Concluído o conflito, e concluída a capitulação, foi a nossa
tropa conduzida a Portalegre, onde a oficialidade foi bem tratada e atendida
dos generais, passando dali por Arronches e Santa Eulália para Badajoz, onde o
príncipe da Paz lhes deu logo a liberdade de voltarem para Portugal, prometendo
não pegarem mais em armas contra a Espanha, nem seus aliados na presente
guerra. Da Aldeia da Mata voltaram os castelhanos soberbos e arrogantes, não só
pela vitória alcançada, mas por também ter sido tão completa e acabada, que no meio
dos seus esquadrões levavam os portugueses prisioneiros, e com os quais, à
maneira de triunfo, entraram em Flor da Rosa, cujos moradores, bem como os do
Crato, trataram mal, como já o tinham feito aos de Arronches. Tendo roubado e
destruído campos, bem como as povoações, apresaram todo o gado, que encontraram
nos seus distritos, que era muito, por não haver só o que pertencia aos seus
moradores, mas até mesmo pelos rebanhos dos lavradores das terras vizinhas das
fronteiras, que para ali os tinham conduzido, por serem lugares situados mais no
coração da província. Apresaram e levaram também para Portalegre os mantimentos
e munições que encontraram, desarmaram ambos os povos, e conduziram tudo ou
para Badajoz, ou para outros lugares onde lhes convinha, para abastecerem e
fornecerem as suas tropas. A nossa cavalaria para não perder a posse em que já
estava de fugir e aterrar o exército, foi o primeiro correio, que no meio da
sua precipitada carreira levou aos campos e vila do Gavião a triste notícia,
não só do encontro da nossa tropa com a inimiga, mas até a da total derrota dos
seus camaradas, exagerando o número de mortos, que não viu, e o destroço geral,
que não quis experimentar, batendo-se como devia. O certo é que nesta empresa
deu o coronel Carcome Lobo novas e evidentes provas da sua imperícia militar:
- porque chegando a Flor da Rosa, nenhum cuidado teve em se informar das marchas e situação do inimigo;
- não estabeleceu guardas avançadas, nem vedetas nos lugares convenientes;
- não fez a marcha com a rapidez que convinha, e que na verdade foi mais dilatada do que devia ser, dizendo-se que por culpa dos guias.

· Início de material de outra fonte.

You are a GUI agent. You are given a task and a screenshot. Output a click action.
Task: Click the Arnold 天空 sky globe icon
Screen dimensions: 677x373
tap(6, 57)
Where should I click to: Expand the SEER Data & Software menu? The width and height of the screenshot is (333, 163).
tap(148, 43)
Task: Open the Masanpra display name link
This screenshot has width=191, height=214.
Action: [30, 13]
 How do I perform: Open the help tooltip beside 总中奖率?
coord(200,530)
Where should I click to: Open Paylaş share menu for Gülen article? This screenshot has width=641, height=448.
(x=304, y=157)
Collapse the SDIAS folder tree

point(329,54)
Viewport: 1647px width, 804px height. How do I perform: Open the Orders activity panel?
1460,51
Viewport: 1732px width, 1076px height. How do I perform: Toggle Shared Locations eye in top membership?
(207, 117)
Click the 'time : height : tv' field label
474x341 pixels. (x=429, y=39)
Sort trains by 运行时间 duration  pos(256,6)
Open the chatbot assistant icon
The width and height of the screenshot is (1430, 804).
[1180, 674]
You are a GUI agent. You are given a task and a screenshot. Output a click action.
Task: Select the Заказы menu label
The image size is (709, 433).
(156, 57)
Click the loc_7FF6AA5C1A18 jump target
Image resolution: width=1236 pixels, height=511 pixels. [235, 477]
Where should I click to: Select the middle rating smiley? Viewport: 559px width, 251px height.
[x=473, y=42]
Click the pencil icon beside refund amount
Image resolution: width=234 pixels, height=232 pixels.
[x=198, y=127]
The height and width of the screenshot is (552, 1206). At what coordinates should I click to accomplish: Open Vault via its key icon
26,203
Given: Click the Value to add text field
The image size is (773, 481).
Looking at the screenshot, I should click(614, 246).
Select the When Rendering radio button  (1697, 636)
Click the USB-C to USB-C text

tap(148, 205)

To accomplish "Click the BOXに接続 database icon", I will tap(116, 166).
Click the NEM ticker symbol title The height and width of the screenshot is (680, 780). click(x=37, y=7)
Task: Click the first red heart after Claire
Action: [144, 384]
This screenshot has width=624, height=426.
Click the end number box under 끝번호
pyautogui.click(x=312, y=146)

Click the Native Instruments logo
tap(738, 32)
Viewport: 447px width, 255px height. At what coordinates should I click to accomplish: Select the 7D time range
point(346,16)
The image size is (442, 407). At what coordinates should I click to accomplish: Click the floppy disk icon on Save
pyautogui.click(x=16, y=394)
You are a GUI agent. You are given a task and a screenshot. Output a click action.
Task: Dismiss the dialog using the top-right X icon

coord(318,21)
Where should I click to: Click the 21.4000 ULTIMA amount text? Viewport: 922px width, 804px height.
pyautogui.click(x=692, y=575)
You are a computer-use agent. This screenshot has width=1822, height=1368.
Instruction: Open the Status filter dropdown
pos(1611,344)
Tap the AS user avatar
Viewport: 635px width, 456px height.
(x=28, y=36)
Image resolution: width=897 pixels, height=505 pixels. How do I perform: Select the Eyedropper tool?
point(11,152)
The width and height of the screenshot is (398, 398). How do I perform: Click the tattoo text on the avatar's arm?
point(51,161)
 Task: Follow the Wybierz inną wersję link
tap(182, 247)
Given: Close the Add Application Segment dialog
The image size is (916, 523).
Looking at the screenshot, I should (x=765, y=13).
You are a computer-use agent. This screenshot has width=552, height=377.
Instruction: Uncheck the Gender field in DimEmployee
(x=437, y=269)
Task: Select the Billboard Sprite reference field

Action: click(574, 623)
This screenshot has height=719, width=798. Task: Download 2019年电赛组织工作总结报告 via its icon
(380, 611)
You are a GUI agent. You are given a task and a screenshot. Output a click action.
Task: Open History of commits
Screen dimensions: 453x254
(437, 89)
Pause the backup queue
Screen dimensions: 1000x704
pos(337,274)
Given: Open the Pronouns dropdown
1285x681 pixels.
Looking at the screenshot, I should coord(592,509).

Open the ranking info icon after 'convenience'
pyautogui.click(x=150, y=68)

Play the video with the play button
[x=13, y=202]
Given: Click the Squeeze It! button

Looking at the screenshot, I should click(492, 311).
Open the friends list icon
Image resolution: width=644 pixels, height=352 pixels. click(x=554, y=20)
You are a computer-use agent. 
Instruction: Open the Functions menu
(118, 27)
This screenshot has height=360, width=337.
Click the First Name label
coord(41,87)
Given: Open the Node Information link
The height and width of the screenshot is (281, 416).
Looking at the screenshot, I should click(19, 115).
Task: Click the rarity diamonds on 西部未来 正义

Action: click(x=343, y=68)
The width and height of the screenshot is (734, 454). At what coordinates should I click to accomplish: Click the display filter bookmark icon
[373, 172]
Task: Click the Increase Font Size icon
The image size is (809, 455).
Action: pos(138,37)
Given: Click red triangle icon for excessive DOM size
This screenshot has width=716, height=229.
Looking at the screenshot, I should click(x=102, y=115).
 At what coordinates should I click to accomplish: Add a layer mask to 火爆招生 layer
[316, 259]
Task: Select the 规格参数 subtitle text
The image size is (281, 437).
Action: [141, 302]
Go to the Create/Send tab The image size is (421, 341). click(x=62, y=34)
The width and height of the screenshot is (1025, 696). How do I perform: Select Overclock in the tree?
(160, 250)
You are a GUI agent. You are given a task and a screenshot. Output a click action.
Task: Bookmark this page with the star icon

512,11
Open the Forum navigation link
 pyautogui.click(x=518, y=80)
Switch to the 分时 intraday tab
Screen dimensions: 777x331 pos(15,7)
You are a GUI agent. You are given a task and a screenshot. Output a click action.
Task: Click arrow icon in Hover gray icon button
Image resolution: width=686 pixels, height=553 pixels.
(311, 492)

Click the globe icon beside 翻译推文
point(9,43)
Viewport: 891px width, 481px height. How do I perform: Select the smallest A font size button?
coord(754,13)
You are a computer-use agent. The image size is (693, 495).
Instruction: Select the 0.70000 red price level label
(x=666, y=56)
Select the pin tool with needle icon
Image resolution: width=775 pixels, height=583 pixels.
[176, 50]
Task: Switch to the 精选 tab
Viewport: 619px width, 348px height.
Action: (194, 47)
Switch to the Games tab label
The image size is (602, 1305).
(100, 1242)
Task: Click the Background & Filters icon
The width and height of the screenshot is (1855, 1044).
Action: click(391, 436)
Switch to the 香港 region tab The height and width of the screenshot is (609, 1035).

Surpreendido pelo inimigo no meio do descanso que dera à sua
tropa, que ainda não tinha comido, e se achava assaz fatigada da marcha que
tinha feito, teve ainda tempo para formar e meter ordem de batalha. Apesar de
reduzido à crítica situação em que se achava, nenhuma participação fez, nem
para o campo de Gavião, nem para a Ponte de Sor, para onde sabia que se tinha
mandado chamar de Abrantes um destacamento bastantemente forte para auxiliar a
sua retirada e a marcha do comboio por aquele lado. Finalmente não conhecendo a
vantagem que lhe oferecia o convento, e a mesma povoação da Flor da Rosa, onde
bem podia fazer-se forte e defender-se o tempo necessário para ser socorrido.
Quanto porém aos efeitos, que o desastre de Flor da Rosa
produziu no exército português, acampado no Gavião, foram exactamente os mesmos
que nele tinha produzido o desastre de Arronches, quando acampado em Portalegre,
porque não só se não tentou ataque algum contra o inimigo, nem se recorreu a
medida tendente a recuperar as munições e mantimentos perdidos, mas até nem se
cuidou em defender a posição ocupada, apesar de forte e vantajosa, não
lembrando mais que fugir novamente da guerra, e evitar quanto possível e cobardemente
a vista dos castelhanos, e por modo tal, que não sendo as serras mais altas e
inacessíveis do país asilo bastantemente forte para se abrigarem os nossos
generais e as suas tropas, foram aqueles e estas buscar além do Tejo o refúgio
que este caudaloso rio lhes oferecia, partindo para Abrantes no dia 6 de Junho,
com muita pressa, e não menos confusão, sendo ali vitimas da fome, enquanto de
Lisboa lhes não foram os necessários socorros». Simão José da Luz Soriano, História
da Guerra Civil e do Estabelecimento do Governo Parlamentar em Portugal,
Lisboa, Imprensa Nacional, Primeira Época, Tomo III, 1867.
In António Ventura, O
Combate de Flor da Rosa, Conflito Luso-Espanhol de 1801, Edições Colibri, C. M.